I've gotten into a weird situation which I'm not sure how to express to Google. After noticing a drive was reporting I/O errors, I started going through the motions to swap it with a spare. At some point the computer kernel panicked and rebooted immediately (unfortunately I don't remember exactly what action preceded it, this was over a Screen Sharing connection). When it came back up, I was presented with the attached situation.
Specifically, all the listed Toshiba drives should comprise the single RAID 5 volume 'lax-prod-restore'. As you can see the volume is listed twice, with the first copy backed by drive IDs 1 and 2 and reporting two others missing, the second copy backed by drive ID 4 and reporting three others missing. The drive with ID 3 is the original problem drive and is now no longer associated with any volume.
Drive ID 1 then went on to report I/O errors as well (this wasn't the case before the kernel panic reboot).
Admittedly I was on SoftRAID version 5.5.5 when this happened, although this had been stable for over a year.
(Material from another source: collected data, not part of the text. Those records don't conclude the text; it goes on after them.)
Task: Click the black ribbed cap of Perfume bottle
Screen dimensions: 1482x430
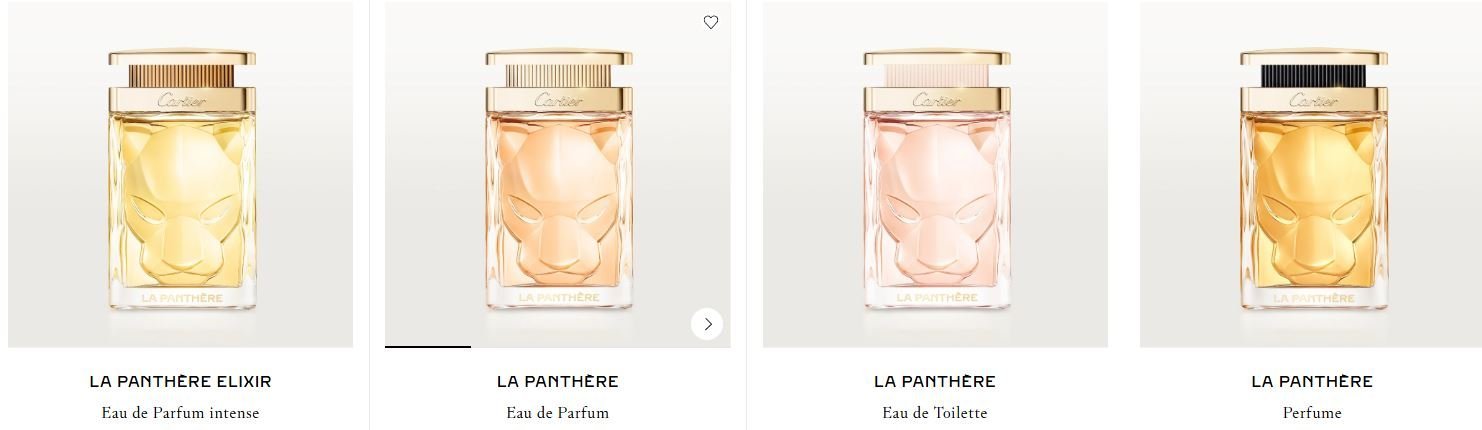Action: click(x=1313, y=76)
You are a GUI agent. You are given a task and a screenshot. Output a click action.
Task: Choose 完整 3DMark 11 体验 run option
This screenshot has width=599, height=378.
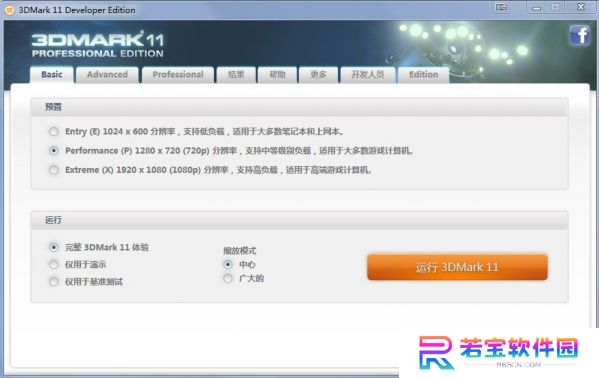(54, 247)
After seeing the mess I checked for updates and installed 5.6.3 to see if that would help. I was initially averse to upgrading as I lost this same volume in February after installing 5.5.6; at the time I had to roll back to 5.5.5 and restore from backup.
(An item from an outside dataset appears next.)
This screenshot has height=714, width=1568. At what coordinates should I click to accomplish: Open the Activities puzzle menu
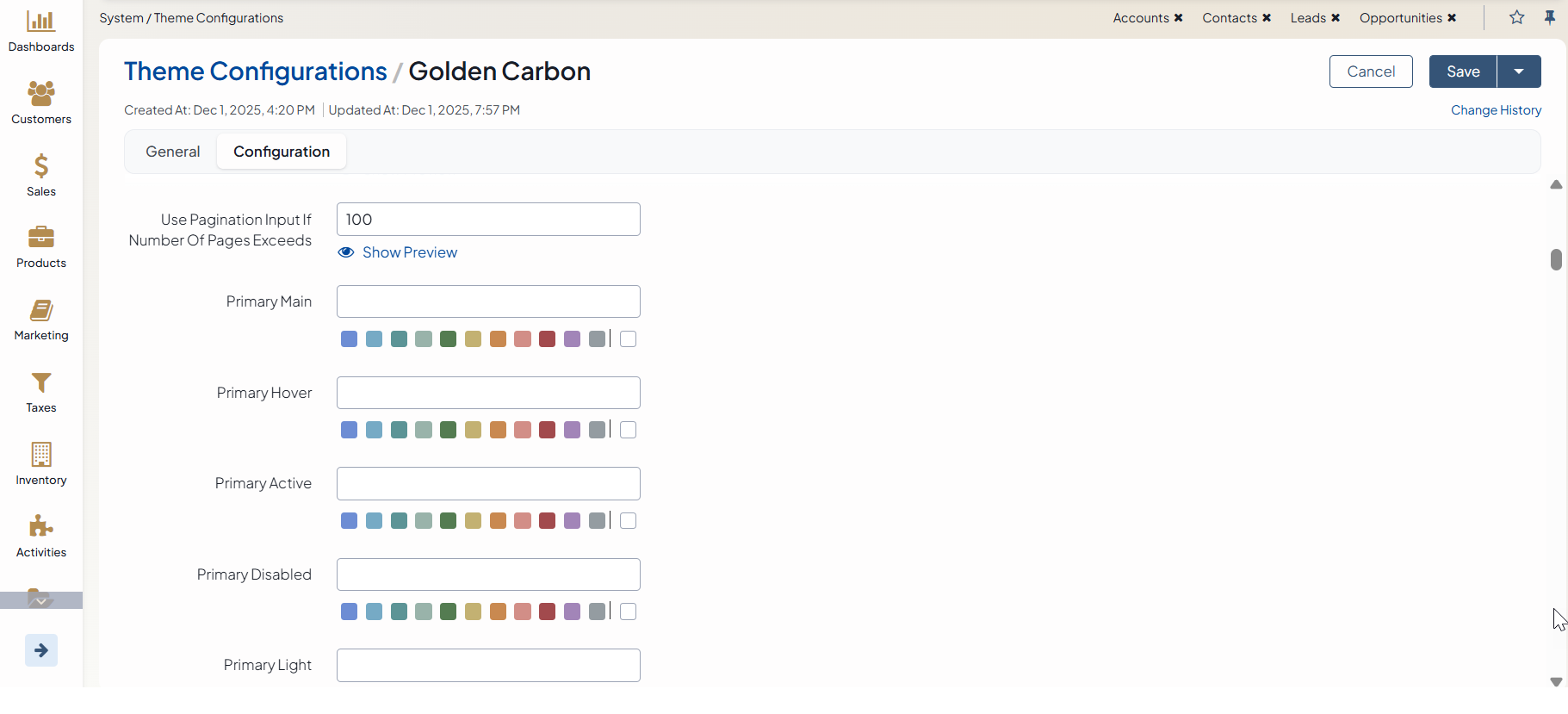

This behavior feels very erratic and unstable and I have a hunch this may be a hardware problem outside the disks themselves - perhaps the drive enclosure or cable. I feel I've eliminated the computer as the problems with this volume span two different Mac Minis.
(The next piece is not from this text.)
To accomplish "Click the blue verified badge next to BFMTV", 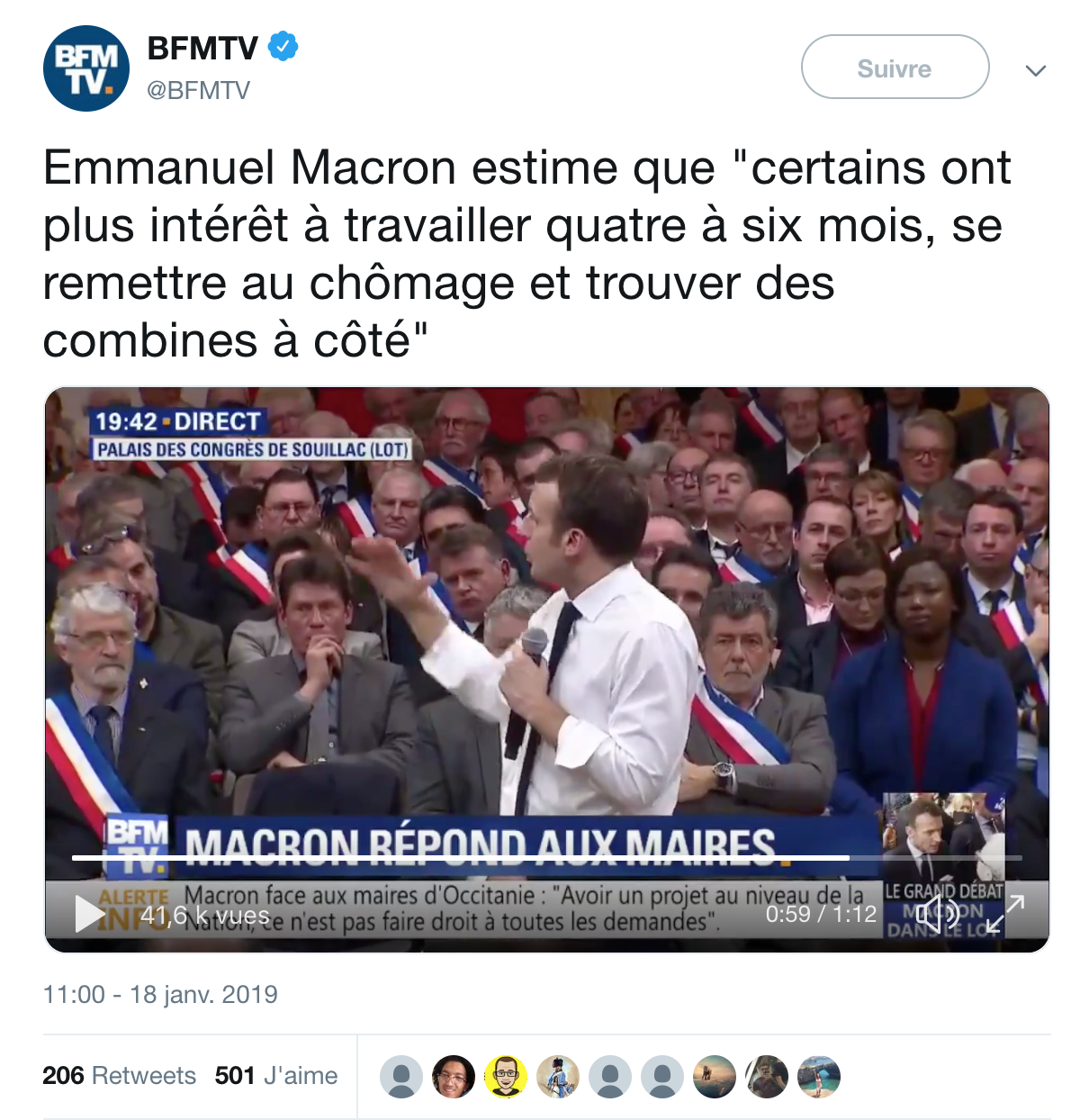I will click(x=284, y=47).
Nonetheless I wanted to ask in here if
• anyone else thinks there's weight to that hunch? Any advice would help, I definitely don't want to have this background risk of routine maintenance causing a kernel panic which destroys a 12TB volume.
• there's any way I can at least get back to my original situation - a single RAID 5 volume backed by 4 drives, one or two of which may be failing?
We do have up to date backups, but our older stuff is cloud-only and I'd like to avoid re-downloading multiple terabytes if possible.
I've attached 3 screenshots of what I'm seeing, and a mocked-up 4th of what I'm expecting. (can't seem to control their order - sorry!)
Brief hardware summary:
macOS Sierra 10.12.6
SoftRAID for ThunderBay versions 5.5.5, then 5.6.3
Mac mini (Late 2012)
Memory 8 GB
Enclosure: OWC ThunderBay 4, connected via ThunderBolt, daisy-chained thru 2 x Promise Pegasus (although I have since removed the Pegasus units and connected the ThunderBay directly)
Drives: 4 x 4TB spinning platters (i.e. non-SSD) in RAID 5 for 12TB
Can provide .panic, .sr_supt, .spx files privately on request.
You need to send a support file to support at softraid.
Then we can investigate. Seems like the SoftRAID disk partition maps may be damaged.